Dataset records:
━━━━━━
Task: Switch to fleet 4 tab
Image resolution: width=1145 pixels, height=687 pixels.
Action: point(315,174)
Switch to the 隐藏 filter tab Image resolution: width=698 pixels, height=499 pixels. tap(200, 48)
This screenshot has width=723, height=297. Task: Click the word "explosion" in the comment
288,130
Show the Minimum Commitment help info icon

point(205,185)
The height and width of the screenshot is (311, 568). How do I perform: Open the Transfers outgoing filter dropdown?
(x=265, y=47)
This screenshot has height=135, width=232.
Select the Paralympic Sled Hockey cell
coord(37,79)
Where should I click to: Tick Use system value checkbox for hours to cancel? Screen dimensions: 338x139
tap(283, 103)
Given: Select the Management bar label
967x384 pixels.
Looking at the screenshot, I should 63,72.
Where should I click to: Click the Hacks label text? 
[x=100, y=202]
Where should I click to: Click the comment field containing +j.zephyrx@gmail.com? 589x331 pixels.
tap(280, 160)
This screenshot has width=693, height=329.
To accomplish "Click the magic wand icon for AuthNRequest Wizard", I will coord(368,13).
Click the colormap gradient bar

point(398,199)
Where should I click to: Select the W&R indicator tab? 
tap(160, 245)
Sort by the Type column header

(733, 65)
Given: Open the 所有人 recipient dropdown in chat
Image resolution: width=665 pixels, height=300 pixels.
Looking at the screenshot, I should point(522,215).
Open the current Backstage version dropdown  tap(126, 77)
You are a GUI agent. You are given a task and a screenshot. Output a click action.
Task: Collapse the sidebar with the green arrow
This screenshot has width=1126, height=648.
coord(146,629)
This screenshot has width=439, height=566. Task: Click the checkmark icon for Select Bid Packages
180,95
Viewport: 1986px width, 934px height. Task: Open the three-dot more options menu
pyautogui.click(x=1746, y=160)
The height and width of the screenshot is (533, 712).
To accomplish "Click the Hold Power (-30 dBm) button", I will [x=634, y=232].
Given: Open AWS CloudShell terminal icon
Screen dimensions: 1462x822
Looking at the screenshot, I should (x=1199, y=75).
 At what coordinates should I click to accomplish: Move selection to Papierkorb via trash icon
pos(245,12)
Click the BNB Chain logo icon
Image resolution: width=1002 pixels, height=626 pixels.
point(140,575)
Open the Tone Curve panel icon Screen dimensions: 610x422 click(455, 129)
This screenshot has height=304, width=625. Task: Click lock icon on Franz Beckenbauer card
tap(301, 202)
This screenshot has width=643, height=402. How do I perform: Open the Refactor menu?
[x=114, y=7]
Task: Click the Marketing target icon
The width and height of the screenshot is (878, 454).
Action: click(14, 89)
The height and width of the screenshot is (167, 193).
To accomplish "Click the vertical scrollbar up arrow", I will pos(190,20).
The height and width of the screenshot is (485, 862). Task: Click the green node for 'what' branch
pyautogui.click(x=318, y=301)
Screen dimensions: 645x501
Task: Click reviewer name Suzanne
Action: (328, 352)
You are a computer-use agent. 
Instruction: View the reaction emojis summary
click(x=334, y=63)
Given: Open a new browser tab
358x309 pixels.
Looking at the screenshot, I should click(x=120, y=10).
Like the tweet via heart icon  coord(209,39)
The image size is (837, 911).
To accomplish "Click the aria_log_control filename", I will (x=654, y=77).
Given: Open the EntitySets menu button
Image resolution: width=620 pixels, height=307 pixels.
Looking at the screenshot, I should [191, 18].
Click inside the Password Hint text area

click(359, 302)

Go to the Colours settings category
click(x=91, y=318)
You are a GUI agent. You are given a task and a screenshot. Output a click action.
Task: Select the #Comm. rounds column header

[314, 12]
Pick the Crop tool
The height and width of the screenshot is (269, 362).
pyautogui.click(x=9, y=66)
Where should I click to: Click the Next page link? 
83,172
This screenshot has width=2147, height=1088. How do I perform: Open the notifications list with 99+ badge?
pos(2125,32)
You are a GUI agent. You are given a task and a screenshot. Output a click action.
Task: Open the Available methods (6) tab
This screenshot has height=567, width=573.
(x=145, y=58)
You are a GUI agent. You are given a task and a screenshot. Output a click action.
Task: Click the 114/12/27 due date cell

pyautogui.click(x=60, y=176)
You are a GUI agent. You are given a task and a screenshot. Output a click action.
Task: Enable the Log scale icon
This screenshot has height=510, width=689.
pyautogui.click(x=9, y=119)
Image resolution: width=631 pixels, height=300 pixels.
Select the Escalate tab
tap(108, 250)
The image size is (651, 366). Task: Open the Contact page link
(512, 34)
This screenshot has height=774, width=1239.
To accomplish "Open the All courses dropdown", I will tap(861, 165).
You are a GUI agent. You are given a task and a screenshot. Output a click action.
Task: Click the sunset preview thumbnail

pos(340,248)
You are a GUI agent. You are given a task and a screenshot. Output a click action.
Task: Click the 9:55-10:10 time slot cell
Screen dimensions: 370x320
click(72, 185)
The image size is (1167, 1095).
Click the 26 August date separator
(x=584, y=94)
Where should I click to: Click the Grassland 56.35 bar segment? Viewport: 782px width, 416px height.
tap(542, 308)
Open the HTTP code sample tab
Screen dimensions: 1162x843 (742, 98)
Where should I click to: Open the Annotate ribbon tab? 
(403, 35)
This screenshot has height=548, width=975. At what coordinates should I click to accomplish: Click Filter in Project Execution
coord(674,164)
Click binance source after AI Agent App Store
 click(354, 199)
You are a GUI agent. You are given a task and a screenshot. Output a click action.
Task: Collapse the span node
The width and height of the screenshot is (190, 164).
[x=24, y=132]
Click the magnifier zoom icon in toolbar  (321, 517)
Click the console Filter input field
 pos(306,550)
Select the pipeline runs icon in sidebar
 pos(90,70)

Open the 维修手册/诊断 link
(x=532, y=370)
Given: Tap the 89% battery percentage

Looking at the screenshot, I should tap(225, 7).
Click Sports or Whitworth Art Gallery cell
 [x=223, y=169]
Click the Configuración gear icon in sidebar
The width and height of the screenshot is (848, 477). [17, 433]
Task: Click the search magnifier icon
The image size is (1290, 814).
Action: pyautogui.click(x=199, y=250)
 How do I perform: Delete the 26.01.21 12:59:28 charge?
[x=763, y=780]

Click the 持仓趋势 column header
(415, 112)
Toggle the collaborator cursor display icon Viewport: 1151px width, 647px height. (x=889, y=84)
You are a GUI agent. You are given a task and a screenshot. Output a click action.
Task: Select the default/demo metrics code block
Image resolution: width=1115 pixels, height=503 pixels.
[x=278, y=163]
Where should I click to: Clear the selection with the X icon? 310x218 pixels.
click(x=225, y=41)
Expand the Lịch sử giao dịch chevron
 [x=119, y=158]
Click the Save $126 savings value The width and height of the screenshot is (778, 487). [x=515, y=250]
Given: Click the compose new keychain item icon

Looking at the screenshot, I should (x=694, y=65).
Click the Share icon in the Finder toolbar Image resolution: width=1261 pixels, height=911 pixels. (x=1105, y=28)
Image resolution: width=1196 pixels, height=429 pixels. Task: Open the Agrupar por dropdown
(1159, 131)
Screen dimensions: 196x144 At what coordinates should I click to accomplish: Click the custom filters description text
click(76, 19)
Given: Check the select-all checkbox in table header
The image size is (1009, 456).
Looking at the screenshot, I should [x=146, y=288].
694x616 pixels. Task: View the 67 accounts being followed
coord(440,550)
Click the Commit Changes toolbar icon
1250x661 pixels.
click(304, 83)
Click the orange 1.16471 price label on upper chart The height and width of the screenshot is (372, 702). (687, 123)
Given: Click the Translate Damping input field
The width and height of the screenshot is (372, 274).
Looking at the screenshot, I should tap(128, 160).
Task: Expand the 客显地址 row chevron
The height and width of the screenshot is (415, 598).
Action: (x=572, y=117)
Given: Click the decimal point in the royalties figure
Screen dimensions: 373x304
━━━━━━
INSTRUCTIONS FOR THE TASK:
Locate each line in the items above that contains the string "sidebar", with case taken into account, and copy every such line in full.

ANSWER TO THIS EXERCISE:
Task: Collapse the sidebar with the green arrow
Select the pipeline runs icon in sidebar
Click the Configuración gear icon in sidebar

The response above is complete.